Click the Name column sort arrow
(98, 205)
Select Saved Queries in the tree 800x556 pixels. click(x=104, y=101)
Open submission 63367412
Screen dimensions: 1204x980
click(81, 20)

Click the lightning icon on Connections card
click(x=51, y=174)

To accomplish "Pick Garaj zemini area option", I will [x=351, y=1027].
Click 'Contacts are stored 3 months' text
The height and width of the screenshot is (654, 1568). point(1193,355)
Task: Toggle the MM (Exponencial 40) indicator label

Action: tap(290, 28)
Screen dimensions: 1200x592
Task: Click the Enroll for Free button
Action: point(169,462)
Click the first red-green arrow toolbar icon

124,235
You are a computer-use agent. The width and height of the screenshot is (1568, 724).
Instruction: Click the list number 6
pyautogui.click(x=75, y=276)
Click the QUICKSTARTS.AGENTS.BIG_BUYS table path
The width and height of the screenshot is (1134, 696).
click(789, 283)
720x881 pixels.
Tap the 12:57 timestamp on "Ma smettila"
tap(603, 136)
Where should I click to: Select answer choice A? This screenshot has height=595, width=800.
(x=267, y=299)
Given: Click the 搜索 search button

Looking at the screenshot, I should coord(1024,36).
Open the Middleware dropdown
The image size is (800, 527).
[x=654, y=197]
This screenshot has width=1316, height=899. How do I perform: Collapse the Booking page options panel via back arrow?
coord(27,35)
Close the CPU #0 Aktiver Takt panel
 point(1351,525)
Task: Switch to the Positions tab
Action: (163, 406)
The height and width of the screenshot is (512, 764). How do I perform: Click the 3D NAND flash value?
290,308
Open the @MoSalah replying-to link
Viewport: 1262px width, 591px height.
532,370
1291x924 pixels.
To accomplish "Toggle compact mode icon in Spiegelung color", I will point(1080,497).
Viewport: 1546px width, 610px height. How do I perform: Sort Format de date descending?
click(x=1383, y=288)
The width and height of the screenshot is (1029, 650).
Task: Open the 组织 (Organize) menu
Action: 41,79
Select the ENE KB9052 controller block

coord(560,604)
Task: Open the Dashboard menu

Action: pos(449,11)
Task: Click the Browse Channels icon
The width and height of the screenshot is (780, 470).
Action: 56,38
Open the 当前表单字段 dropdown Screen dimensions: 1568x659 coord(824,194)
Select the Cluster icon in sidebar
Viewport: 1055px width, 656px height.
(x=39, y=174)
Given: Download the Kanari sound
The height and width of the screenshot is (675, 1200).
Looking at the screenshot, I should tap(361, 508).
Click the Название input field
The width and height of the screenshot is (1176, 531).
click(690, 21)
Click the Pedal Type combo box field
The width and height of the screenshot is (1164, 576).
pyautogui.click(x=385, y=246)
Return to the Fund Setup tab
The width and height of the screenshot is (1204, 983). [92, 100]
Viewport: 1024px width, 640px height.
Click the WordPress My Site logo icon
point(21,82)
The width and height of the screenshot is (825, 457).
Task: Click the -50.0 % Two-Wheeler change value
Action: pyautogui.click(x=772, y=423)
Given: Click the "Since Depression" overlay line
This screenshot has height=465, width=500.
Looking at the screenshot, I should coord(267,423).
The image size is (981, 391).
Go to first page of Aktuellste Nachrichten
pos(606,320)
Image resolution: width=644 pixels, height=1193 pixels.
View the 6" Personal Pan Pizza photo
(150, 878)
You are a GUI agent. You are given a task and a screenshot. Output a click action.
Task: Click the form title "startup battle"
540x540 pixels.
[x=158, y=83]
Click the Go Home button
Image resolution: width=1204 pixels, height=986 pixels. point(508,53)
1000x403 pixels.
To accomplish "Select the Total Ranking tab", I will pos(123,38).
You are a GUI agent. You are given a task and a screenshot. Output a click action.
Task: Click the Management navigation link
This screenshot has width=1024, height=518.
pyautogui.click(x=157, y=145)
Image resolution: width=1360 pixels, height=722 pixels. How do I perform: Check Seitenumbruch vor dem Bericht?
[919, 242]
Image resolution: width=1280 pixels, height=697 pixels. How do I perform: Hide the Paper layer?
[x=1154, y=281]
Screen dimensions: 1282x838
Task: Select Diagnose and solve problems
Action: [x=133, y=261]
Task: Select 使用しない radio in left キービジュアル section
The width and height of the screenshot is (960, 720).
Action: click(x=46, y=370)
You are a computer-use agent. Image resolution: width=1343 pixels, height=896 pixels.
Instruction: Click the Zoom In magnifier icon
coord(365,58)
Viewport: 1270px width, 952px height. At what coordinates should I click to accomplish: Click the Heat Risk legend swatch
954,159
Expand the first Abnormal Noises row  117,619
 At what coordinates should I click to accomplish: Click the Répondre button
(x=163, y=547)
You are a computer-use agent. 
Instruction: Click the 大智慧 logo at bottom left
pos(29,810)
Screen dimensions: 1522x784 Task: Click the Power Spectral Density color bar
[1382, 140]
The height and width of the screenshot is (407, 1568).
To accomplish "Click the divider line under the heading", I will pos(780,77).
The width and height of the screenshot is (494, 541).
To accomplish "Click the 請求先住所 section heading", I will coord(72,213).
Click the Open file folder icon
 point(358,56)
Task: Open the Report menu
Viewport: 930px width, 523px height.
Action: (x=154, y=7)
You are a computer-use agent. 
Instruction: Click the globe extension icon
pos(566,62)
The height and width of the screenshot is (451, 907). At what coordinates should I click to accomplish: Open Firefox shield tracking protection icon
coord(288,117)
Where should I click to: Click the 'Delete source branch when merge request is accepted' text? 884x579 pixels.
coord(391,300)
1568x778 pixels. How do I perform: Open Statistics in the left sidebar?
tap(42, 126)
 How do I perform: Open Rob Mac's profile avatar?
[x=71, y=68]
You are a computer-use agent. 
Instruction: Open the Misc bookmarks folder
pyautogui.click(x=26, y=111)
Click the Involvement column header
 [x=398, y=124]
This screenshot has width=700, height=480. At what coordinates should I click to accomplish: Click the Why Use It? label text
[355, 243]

···

What to do - Your answer should consist of the lines from the line with "Open the @MoSalah replying-to link" to the line with "Task: Click the Browse Channels icon" above, repeated exactly, both ends included.

Solution to this exercise -
Open the @MoSalah replying-to link
Viewport: 1262px width, 591px height.
532,370
1291x924 pixels.
To accomplish "Toggle compact mode icon in Spiegelung color", I will point(1080,497).
Viewport: 1546px width, 610px height. How do I perform: Sort Format de date descending?
click(x=1383, y=288)
The width and height of the screenshot is (1029, 650).
Task: Open the 组织 (Organize) menu
Action: 41,79
Select the ENE KB9052 controller block

coord(560,604)
Task: Open the Dashboard menu

Action: pos(449,11)
Task: Click the Browse Channels icon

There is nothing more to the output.